Reproduce, without any change, the span of lines from the opening of the records below to the line containing "Click the Buy it again button", inclusive.

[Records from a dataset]
--- START ---
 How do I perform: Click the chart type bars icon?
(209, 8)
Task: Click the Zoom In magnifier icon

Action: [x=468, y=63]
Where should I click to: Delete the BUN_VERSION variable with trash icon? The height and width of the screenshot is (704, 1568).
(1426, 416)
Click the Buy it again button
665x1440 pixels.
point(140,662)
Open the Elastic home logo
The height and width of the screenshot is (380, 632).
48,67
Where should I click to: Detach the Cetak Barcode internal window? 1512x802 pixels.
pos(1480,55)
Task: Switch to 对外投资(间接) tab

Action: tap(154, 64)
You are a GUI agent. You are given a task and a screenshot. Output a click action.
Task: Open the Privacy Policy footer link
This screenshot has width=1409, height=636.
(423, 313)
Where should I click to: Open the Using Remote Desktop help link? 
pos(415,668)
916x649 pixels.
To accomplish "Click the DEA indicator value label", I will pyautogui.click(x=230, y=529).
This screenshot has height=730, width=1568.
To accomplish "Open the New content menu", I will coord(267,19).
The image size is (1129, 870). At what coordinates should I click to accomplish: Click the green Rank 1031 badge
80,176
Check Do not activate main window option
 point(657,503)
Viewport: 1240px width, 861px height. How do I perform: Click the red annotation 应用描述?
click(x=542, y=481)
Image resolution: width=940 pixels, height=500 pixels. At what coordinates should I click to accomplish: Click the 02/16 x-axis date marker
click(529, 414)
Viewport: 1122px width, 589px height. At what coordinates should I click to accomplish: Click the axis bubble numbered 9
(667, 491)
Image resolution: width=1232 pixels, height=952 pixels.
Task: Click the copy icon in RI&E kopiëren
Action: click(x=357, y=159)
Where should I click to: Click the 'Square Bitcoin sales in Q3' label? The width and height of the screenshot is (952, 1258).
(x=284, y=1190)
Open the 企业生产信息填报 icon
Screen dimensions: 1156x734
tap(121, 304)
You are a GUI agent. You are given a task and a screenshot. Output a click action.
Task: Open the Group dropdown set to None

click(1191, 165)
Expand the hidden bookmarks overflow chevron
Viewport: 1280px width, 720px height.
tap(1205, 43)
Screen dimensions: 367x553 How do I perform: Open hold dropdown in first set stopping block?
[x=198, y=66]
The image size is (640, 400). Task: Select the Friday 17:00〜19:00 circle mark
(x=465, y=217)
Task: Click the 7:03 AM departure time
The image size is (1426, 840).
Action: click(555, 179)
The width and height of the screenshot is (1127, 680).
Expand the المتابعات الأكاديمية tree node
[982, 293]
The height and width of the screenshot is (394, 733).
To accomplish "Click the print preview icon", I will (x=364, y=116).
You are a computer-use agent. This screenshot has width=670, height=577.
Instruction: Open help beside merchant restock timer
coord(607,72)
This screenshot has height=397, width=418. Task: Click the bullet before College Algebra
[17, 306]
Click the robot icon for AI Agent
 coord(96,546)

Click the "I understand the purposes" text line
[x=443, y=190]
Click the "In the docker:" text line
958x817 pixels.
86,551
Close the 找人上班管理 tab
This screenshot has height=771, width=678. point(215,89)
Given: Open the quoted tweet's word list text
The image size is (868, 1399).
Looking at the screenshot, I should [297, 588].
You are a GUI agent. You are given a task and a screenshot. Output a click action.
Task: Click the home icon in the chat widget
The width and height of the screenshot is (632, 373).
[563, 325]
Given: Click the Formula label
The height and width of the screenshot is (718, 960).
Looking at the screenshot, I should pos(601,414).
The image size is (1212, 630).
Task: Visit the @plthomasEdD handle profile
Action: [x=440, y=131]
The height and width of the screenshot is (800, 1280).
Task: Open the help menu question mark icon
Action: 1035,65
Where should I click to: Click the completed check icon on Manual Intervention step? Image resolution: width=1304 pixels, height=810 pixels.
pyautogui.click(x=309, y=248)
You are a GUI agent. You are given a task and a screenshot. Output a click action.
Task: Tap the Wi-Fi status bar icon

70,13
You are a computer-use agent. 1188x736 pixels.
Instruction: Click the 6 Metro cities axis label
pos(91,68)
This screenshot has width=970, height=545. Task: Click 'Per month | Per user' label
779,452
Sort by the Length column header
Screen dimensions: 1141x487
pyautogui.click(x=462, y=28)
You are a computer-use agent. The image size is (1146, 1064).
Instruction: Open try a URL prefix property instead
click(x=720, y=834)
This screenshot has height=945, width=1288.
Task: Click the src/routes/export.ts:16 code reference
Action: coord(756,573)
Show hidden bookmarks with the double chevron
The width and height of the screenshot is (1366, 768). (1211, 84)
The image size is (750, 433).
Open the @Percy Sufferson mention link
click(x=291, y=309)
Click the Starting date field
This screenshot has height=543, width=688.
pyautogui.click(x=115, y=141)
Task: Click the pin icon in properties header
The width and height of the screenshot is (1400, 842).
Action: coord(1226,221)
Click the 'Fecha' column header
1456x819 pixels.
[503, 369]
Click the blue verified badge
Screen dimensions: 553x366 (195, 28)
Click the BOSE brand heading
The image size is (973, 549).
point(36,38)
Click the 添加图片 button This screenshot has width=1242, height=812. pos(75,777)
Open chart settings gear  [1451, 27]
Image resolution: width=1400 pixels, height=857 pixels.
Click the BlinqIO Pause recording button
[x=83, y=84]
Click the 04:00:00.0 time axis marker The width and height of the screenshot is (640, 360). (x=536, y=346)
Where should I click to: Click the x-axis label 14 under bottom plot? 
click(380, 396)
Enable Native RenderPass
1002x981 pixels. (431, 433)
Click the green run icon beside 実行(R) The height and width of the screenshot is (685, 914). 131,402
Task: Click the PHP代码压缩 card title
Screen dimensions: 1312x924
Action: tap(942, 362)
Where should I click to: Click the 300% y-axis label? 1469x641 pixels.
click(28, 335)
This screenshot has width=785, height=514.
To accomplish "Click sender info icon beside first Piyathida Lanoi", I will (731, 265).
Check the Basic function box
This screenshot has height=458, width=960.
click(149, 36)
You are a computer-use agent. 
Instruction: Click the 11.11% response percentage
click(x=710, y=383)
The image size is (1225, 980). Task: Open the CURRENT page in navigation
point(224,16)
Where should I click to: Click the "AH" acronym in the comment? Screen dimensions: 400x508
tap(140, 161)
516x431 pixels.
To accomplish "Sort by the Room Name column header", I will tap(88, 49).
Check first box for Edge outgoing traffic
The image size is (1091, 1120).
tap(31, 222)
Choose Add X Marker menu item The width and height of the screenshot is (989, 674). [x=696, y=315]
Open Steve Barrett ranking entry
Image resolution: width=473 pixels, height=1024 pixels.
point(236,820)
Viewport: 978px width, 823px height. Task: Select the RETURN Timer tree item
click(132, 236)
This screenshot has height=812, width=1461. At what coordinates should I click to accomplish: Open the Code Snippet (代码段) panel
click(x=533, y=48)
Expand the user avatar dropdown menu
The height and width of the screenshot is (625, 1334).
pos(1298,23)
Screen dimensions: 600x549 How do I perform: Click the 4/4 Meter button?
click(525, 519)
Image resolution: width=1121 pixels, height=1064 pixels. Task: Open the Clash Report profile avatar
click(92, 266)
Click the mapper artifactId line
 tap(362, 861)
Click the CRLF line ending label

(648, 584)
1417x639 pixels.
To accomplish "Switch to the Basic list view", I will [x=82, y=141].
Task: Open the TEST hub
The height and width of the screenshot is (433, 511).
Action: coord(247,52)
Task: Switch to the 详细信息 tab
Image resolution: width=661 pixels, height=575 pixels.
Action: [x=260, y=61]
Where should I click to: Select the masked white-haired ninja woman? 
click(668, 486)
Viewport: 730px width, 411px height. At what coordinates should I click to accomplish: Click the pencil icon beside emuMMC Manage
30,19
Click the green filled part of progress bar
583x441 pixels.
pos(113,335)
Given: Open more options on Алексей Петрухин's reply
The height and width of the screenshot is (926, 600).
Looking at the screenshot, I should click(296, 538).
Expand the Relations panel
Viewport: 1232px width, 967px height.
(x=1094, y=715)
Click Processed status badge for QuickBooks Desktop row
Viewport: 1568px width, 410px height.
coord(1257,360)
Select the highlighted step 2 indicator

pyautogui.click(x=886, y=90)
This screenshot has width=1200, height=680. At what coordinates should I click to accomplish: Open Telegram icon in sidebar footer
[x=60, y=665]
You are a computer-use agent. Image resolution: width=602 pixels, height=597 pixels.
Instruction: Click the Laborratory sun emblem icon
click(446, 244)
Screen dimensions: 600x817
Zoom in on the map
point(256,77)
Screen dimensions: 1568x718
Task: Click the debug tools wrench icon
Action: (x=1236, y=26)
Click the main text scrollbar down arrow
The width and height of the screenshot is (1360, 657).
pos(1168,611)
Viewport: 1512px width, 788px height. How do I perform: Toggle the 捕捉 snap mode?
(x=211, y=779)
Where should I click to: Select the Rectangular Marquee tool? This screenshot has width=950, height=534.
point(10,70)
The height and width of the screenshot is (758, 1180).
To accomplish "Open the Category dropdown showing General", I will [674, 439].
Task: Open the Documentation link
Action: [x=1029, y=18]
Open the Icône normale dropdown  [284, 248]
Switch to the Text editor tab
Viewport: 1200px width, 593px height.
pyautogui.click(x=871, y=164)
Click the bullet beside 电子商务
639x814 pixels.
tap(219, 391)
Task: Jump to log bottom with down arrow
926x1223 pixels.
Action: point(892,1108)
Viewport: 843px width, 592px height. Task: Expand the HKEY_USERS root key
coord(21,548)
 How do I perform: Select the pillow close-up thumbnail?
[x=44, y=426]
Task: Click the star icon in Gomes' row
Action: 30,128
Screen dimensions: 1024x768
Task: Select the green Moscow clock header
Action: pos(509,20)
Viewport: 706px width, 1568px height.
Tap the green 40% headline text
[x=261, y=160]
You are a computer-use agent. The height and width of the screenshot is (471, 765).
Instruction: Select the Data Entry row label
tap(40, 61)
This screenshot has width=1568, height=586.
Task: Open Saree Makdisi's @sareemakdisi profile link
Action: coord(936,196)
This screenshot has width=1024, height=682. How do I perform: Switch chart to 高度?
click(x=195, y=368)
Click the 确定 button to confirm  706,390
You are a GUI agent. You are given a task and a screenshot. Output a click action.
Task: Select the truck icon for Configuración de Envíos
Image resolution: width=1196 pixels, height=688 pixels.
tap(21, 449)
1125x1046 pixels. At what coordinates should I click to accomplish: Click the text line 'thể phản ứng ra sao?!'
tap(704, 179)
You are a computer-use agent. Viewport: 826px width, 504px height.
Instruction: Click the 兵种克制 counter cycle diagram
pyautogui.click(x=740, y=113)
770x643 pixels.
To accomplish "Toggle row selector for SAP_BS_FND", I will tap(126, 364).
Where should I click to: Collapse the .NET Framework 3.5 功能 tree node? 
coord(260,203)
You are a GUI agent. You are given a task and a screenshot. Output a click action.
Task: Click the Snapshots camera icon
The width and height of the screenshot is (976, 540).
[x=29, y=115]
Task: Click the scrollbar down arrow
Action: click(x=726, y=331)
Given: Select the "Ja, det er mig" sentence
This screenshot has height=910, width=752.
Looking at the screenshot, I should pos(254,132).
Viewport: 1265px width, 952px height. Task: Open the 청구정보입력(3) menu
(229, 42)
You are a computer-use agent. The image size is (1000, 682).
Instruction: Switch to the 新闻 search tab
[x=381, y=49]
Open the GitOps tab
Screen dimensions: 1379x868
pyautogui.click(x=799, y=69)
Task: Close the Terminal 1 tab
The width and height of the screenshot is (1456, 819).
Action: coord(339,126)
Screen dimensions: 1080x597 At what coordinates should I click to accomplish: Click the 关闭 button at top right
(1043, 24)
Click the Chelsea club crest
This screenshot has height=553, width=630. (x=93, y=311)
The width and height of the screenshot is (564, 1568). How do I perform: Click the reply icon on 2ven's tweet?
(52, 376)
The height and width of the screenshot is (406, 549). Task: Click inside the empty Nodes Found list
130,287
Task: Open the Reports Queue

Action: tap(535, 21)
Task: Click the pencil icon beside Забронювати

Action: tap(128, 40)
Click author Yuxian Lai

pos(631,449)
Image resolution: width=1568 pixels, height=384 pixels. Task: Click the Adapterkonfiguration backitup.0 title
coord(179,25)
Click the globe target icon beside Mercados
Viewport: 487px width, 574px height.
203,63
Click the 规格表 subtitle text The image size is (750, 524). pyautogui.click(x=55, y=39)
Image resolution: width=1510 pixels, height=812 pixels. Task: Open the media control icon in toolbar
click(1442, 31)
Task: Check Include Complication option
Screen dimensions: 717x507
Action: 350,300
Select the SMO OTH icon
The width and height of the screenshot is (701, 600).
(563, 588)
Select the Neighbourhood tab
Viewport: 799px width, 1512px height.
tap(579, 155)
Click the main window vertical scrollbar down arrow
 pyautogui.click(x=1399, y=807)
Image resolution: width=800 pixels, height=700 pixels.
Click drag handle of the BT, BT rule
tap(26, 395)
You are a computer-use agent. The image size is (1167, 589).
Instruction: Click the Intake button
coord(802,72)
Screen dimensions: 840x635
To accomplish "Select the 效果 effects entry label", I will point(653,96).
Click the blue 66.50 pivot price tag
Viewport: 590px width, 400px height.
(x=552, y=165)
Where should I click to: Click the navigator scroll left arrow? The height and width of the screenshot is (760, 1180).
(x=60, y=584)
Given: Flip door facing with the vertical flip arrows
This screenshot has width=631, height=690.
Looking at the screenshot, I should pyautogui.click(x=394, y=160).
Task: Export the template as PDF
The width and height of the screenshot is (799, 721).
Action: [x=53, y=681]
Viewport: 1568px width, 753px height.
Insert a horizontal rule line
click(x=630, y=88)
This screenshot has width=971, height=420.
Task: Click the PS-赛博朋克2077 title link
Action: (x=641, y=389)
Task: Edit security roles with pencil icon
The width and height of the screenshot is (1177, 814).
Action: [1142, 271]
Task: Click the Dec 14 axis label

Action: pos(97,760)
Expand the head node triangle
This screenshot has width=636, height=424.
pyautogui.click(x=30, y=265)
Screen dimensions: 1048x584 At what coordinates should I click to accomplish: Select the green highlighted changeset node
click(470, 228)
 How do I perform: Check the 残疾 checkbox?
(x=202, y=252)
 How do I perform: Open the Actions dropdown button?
--- END ---
TASK SOLUTION -
 How do I perform: Click the chart type bars icon?
(209, 8)
Task: Click the Zoom In magnifier icon

Action: [x=468, y=63]
Where should I click to: Delete the BUN_VERSION variable with trash icon? The height and width of the screenshot is (704, 1568).
(1426, 416)
Click the Buy it again button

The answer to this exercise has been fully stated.